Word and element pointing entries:
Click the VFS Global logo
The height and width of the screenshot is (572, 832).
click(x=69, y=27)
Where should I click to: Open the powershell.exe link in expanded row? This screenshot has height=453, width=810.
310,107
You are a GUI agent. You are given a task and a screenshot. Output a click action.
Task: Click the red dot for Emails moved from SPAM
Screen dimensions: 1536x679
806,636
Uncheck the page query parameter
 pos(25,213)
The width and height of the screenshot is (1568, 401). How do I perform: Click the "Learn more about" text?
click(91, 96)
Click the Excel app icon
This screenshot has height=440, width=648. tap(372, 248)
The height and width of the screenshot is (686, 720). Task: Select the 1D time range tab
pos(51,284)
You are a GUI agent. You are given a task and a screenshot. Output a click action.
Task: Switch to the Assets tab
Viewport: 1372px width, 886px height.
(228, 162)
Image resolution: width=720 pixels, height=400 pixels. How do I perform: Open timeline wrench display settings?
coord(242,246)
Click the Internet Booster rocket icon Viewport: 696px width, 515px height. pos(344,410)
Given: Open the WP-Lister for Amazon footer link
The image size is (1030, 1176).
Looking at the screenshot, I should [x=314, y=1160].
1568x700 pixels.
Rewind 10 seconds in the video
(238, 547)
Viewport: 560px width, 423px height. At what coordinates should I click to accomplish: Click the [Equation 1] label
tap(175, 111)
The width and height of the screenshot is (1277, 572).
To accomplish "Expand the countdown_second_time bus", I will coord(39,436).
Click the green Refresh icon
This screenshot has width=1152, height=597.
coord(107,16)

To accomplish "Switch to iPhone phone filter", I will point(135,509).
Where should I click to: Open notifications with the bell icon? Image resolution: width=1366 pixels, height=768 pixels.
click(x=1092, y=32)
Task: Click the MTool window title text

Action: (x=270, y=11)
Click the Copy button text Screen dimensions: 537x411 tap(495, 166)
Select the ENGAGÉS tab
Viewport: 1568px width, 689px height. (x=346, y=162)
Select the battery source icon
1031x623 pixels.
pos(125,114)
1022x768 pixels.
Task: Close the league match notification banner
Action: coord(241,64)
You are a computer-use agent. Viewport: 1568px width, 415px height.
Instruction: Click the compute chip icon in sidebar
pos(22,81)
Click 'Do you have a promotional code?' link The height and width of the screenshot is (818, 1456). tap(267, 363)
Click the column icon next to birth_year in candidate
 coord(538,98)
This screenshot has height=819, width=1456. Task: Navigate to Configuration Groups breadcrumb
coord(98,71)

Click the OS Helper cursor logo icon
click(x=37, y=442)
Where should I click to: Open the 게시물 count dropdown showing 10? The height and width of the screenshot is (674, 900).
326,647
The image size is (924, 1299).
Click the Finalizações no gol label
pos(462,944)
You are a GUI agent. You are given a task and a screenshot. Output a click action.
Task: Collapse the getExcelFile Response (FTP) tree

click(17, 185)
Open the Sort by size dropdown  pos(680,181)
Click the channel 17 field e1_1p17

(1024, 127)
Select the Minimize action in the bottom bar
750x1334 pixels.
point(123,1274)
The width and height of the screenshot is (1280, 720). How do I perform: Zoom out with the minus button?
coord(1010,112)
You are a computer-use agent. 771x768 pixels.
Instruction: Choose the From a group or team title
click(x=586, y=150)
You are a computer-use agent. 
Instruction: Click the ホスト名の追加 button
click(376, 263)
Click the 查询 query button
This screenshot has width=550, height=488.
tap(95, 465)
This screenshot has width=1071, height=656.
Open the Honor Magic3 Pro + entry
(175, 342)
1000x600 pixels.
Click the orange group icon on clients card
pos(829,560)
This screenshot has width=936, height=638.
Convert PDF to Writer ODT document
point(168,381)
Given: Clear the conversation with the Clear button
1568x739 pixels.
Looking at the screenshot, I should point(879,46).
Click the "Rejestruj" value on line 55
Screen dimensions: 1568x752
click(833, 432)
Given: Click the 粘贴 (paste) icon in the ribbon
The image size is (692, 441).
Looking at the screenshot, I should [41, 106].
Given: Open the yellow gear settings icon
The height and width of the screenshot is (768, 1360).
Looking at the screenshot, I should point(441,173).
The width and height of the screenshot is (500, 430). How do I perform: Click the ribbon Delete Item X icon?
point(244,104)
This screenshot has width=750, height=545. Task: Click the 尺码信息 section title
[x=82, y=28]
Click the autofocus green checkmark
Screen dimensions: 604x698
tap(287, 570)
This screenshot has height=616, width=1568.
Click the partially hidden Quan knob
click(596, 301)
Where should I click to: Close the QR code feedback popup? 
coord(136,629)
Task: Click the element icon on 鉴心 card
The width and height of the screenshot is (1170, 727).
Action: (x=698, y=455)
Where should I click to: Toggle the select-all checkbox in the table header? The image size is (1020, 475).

* [WHAT YOU WILL DO]:
Count the lines above that contain the string "size", and reply with only that number.

* [SOLUTION FOR THIS EXERCISE]:
5